Der vom Minister vorgestellte Evaluationsbericht zur Neuorganisation der Bundespolizei ist geschönt und entspricht in vielem nicht der Realität der Beamtinnen und Beamten vor Ort.

Das Ziel der Reform, 1.000 Mann mehr auf die Straße zu bringen, wurde nicht erreicht. Stattdessen klafft die Schere zwischen Planstellen und tatsächlich verfügbarem Personal so weit auf wie nie zu vor.

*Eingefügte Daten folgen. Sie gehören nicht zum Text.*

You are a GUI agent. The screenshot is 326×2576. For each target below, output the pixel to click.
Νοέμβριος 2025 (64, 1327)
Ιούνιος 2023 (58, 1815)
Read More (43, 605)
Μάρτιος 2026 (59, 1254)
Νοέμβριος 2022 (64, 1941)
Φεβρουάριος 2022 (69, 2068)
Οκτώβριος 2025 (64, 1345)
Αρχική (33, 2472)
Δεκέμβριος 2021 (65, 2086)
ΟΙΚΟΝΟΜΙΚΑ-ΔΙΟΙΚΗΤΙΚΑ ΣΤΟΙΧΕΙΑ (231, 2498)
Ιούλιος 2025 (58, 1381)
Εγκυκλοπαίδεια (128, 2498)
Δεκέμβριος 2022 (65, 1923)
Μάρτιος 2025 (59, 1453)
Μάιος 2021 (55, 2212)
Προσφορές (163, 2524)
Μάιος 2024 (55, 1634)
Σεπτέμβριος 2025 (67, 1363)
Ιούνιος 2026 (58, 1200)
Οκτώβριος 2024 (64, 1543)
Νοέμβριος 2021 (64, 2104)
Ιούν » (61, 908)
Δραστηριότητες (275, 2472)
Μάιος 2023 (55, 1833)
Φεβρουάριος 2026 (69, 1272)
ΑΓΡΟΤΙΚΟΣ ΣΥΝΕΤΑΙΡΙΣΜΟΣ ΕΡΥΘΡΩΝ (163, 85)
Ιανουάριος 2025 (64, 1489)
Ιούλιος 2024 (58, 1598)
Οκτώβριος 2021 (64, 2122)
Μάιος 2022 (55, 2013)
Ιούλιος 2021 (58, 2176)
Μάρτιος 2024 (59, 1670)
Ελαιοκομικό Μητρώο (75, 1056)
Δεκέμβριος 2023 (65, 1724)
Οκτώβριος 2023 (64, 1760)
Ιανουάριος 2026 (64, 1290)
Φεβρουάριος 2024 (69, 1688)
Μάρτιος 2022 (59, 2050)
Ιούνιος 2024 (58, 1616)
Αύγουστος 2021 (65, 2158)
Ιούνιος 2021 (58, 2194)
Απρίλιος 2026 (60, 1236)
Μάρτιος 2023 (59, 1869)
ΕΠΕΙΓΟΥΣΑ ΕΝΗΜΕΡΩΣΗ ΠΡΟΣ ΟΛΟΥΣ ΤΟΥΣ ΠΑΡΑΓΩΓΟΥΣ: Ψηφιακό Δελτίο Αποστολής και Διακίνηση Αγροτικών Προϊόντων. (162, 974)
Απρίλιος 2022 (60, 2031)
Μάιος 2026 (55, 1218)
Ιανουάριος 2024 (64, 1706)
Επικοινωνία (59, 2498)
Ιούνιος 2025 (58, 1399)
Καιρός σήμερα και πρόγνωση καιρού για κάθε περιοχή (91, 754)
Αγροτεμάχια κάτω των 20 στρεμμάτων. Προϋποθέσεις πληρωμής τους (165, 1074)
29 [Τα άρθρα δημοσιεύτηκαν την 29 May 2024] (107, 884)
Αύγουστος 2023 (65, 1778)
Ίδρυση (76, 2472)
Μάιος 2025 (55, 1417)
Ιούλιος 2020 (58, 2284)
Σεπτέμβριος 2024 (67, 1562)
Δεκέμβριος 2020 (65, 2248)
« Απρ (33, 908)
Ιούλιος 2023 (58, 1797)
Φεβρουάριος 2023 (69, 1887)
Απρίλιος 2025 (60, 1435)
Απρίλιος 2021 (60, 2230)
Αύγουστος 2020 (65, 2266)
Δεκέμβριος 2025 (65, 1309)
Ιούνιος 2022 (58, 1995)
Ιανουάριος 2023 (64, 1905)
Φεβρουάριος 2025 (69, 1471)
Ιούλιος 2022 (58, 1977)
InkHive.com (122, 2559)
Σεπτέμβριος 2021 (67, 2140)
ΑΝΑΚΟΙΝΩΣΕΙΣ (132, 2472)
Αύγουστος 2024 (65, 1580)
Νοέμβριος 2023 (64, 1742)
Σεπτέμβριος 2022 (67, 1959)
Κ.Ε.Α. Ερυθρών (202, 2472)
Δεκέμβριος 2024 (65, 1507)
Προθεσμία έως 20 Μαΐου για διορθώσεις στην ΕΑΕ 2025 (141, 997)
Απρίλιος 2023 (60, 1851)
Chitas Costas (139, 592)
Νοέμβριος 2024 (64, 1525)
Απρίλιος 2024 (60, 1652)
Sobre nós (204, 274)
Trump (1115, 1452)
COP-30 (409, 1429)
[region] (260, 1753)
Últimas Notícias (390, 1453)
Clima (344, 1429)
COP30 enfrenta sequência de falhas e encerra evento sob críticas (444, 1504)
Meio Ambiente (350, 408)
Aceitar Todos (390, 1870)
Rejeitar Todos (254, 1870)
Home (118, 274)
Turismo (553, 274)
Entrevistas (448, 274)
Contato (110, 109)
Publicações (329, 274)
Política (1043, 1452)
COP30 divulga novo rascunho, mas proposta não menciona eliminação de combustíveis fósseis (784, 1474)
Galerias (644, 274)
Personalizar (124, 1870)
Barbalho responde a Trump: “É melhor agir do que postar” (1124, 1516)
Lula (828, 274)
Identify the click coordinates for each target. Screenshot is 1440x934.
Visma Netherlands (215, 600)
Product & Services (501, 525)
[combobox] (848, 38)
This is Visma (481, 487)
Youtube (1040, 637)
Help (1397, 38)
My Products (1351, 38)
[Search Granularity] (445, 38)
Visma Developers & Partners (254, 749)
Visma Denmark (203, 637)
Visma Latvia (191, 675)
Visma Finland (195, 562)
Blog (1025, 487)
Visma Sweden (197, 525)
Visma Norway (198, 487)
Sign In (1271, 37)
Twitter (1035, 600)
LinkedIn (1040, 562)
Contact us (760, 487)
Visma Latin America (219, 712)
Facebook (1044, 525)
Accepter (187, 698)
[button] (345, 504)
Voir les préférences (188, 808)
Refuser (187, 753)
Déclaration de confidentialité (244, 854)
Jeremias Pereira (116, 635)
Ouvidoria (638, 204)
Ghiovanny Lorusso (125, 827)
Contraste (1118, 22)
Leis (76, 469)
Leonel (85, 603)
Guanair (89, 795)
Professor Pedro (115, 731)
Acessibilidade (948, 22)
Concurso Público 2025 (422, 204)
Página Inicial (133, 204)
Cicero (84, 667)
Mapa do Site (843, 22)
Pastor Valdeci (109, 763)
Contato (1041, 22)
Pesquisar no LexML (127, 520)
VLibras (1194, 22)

Fremdverwendungen und Abordnungen stehen auf der Tagesordnung, die tägliche Arbeit wird durch Überreglementierung erschwert.

Ein sachgerechte Personalbedarfsermittlung an den Schwerpunktdienststellen, wie zum Beispiel den Flughäfen, fand nicht statt, obwohl viele Entwicklungen vorhersehbar waren.

Auf alle diese Probleme gab es vom Minister keine Antworten, geschweige denn Lösungsvorschläge, wie die Situation der Bundespolizei zu verbessern wäre. Minister Friedrich hat zwar viel geredet, aber nichts gesagt.